INSTRUCTIONS FOR THE TASK: Give the number of lines in the data below containing the word "Facebook", with no other text.

++++++

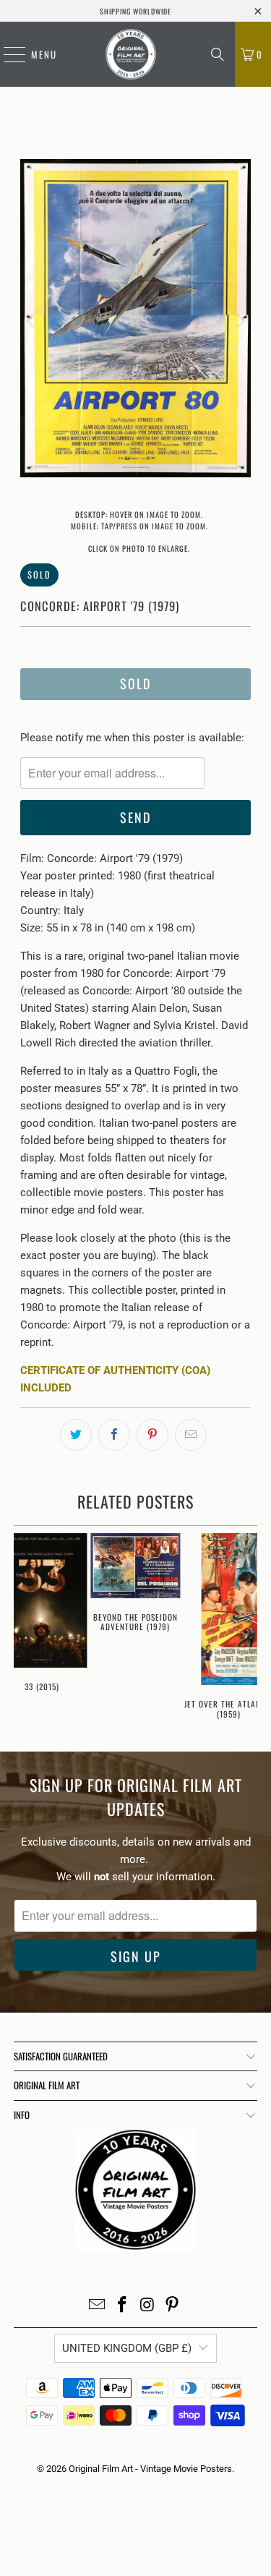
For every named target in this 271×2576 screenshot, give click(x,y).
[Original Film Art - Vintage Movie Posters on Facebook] (122, 2306)
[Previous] (31, 320)
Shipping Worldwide (135, 11)
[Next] (239, 320)
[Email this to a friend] (191, 1435)
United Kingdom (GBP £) (127, 2348)
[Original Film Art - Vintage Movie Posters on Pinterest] (173, 2306)
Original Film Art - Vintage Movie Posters (150, 2468)
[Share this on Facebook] (114, 1435)
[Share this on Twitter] (76, 1435)
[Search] (217, 54)
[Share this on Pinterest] (152, 1435)
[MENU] (7, 54)
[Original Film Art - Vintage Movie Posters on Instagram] (147, 2306)
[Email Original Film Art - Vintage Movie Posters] (97, 2306)
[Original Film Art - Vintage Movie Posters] (130, 54)
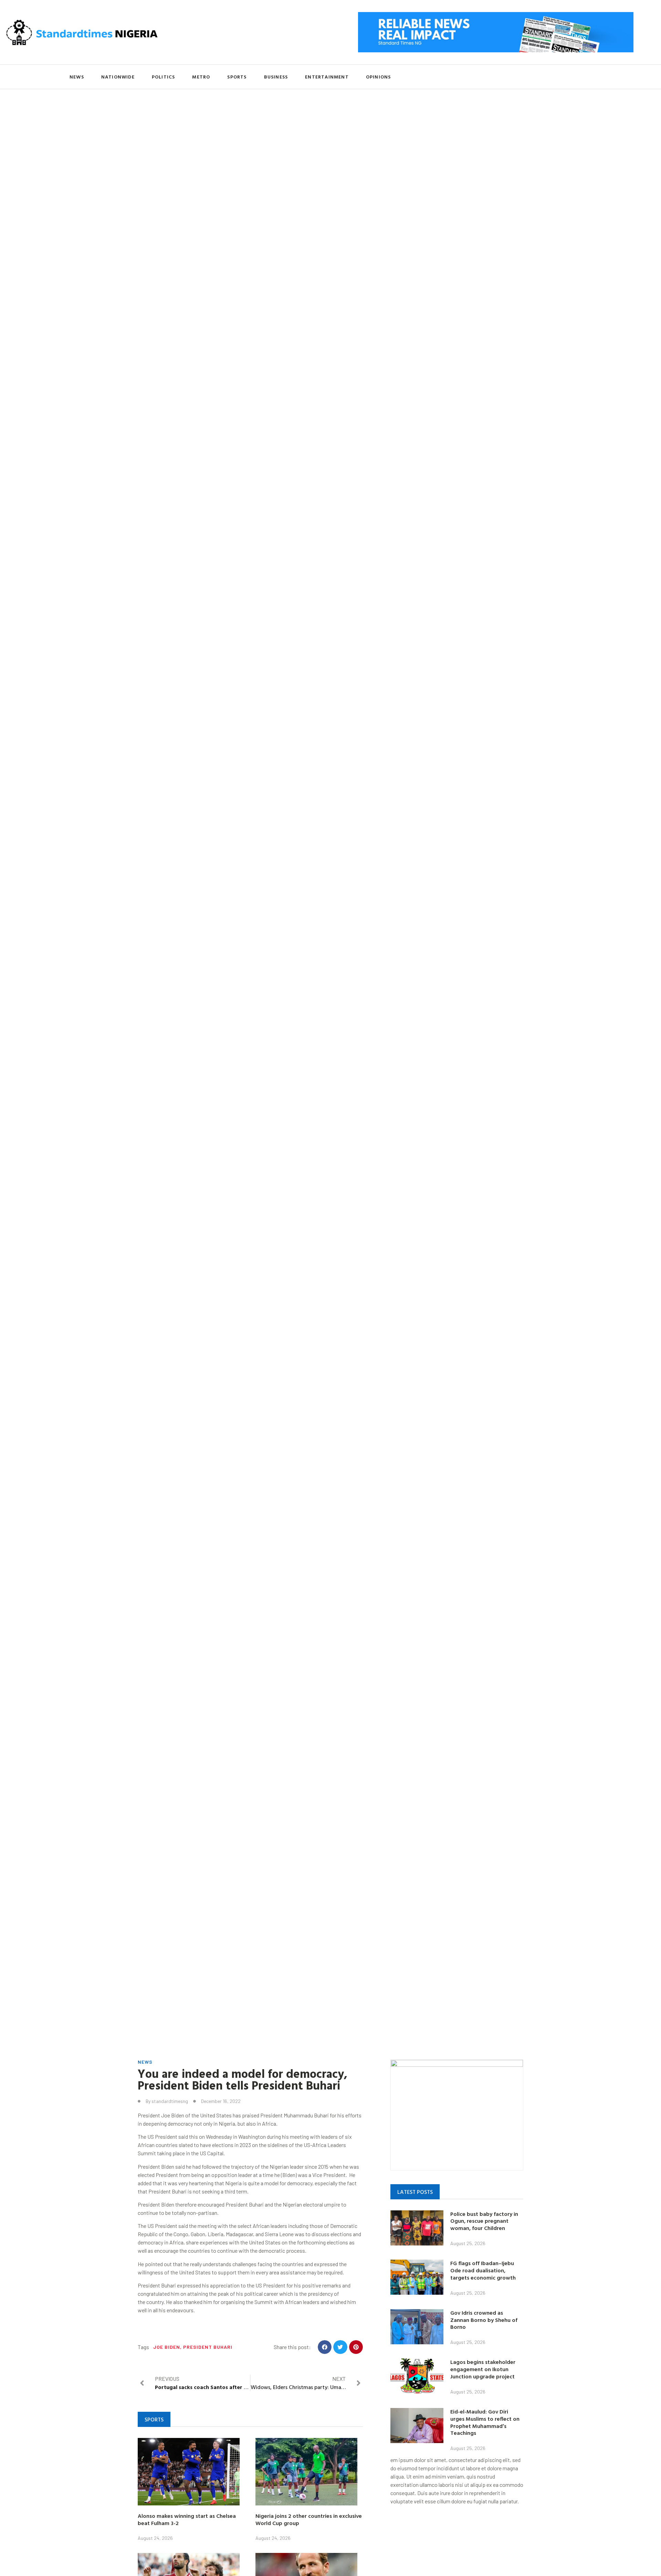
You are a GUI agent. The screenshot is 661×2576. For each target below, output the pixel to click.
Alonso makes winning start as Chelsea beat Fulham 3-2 (187, 2519)
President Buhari (207, 2347)
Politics (163, 76)
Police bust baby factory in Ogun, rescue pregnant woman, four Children (484, 2221)
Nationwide (118, 76)
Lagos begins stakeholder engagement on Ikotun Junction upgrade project (482, 2369)
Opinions (378, 76)
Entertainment (327, 76)
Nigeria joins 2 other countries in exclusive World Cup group (308, 2519)
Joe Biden (166, 2347)
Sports (236, 76)
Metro (201, 76)
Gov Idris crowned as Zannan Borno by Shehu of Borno (483, 2319)
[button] (325, 2347)
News (77, 76)
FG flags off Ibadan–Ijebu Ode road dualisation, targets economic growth (483, 2270)
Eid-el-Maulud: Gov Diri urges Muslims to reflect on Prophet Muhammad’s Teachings (485, 2422)
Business (276, 76)
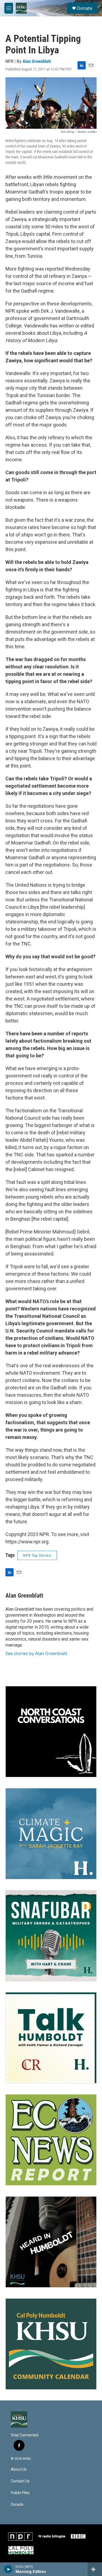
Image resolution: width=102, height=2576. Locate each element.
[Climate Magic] (51, 1833)
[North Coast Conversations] (51, 1731)
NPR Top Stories (37, 1555)
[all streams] (95, 2569)
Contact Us (20, 2481)
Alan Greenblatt (37, 61)
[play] (8, 2569)
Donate (84, 8)
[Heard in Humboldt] (51, 2242)
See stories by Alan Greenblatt (36, 1653)
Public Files (20, 2493)
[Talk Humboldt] (51, 2037)
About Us (19, 2469)
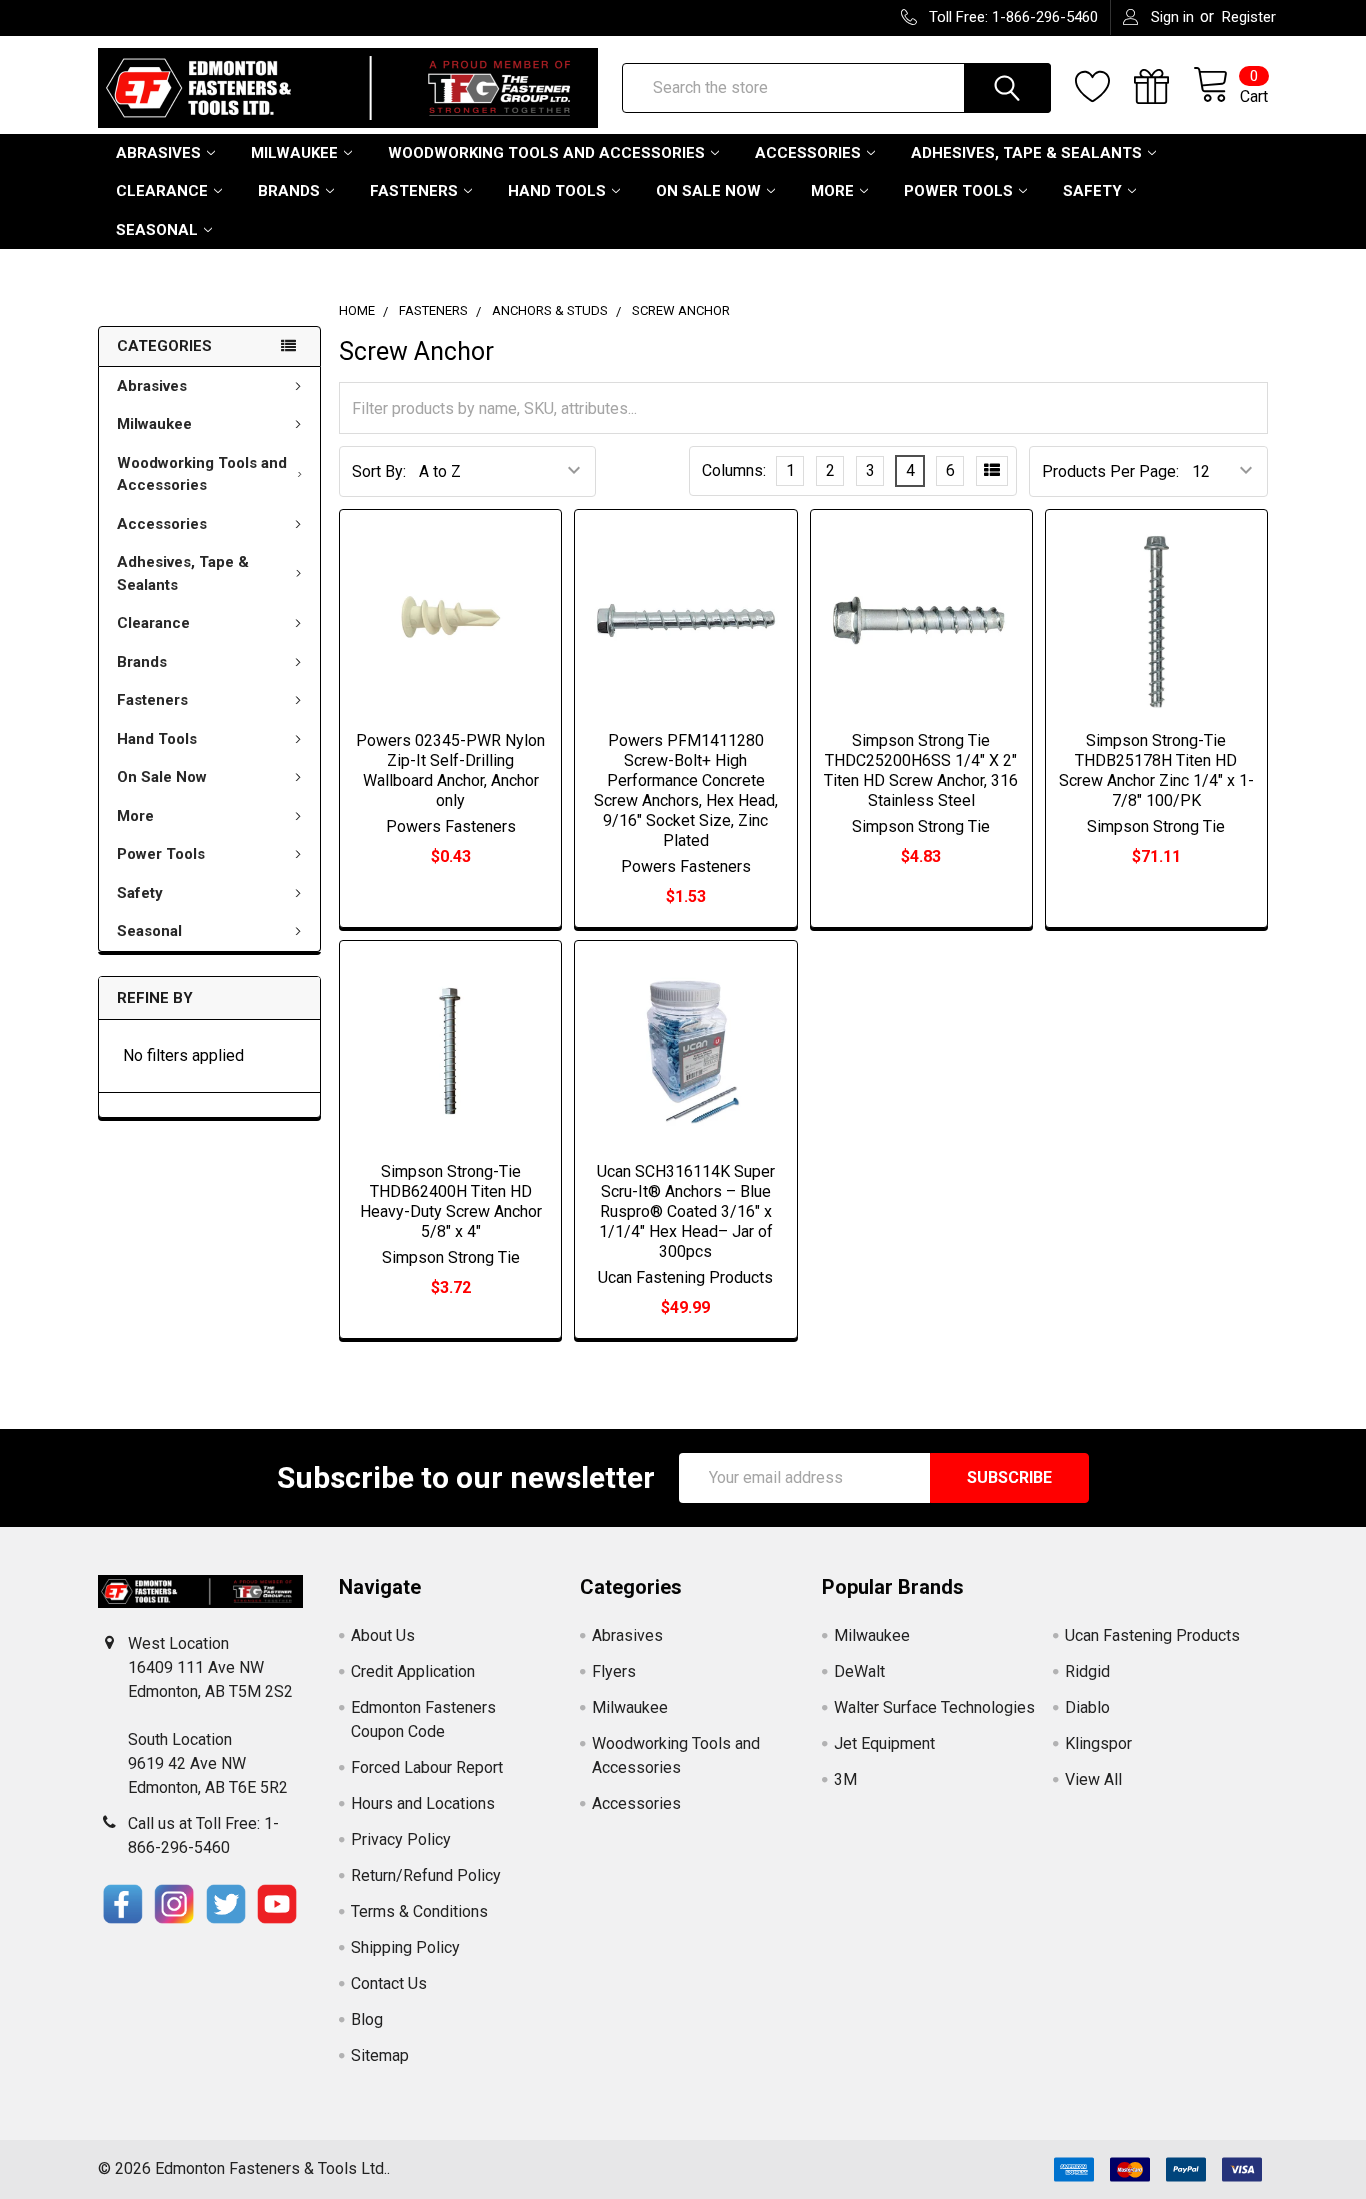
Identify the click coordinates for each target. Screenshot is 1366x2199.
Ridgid (1087, 1671)
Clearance (162, 191)
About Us (383, 1635)
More (832, 191)
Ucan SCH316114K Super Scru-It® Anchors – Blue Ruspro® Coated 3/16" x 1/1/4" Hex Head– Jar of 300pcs (686, 1211)
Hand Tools (557, 191)
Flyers (614, 1671)
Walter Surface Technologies (934, 1707)
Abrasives (158, 153)
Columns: (734, 470)
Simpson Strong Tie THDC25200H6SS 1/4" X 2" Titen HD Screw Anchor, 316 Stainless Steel (921, 770)
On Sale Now (708, 191)
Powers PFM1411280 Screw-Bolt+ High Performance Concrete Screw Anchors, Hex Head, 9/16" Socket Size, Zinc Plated (686, 790)
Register (1249, 17)
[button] (123, 1904)
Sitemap (380, 2055)
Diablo (1087, 1707)
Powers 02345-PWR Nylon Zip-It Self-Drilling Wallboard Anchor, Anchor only (450, 770)
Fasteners (414, 191)
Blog (367, 2019)
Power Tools (958, 191)
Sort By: (379, 471)
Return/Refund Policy (426, 1875)
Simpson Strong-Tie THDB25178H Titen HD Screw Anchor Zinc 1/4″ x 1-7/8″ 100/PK (1156, 770)
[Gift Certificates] (1163, 87)
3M (845, 1779)
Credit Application (413, 1671)
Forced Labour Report (427, 1767)
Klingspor (1098, 1743)
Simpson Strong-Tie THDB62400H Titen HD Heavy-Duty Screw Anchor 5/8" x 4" (451, 1201)
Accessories (808, 153)
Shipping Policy (405, 1947)
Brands (289, 191)
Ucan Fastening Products (1152, 1635)
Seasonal (157, 230)
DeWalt (859, 1671)
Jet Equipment (884, 1743)
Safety (1092, 191)
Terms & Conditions (419, 1911)
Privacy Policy (401, 1839)
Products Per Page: (1110, 471)
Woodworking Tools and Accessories (546, 153)
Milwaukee (294, 153)
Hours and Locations (423, 1803)
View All (1093, 1779)
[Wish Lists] (1104, 87)
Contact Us (389, 1983)
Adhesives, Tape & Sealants (1026, 153)
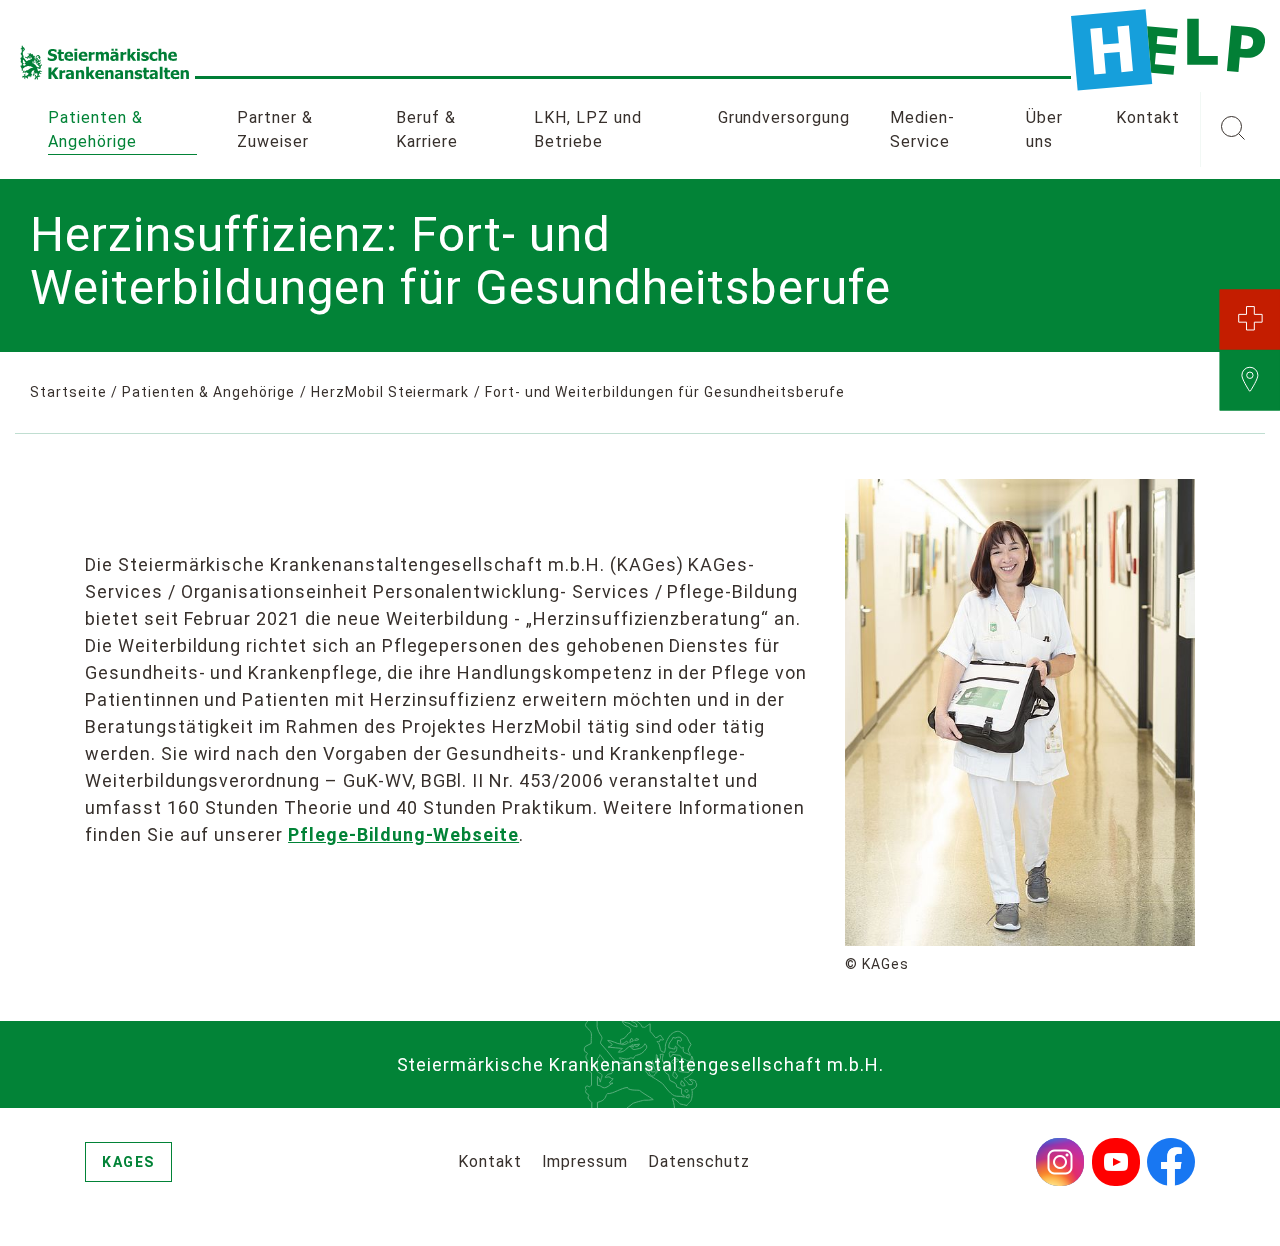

++++++

TASK RESPONSE: 2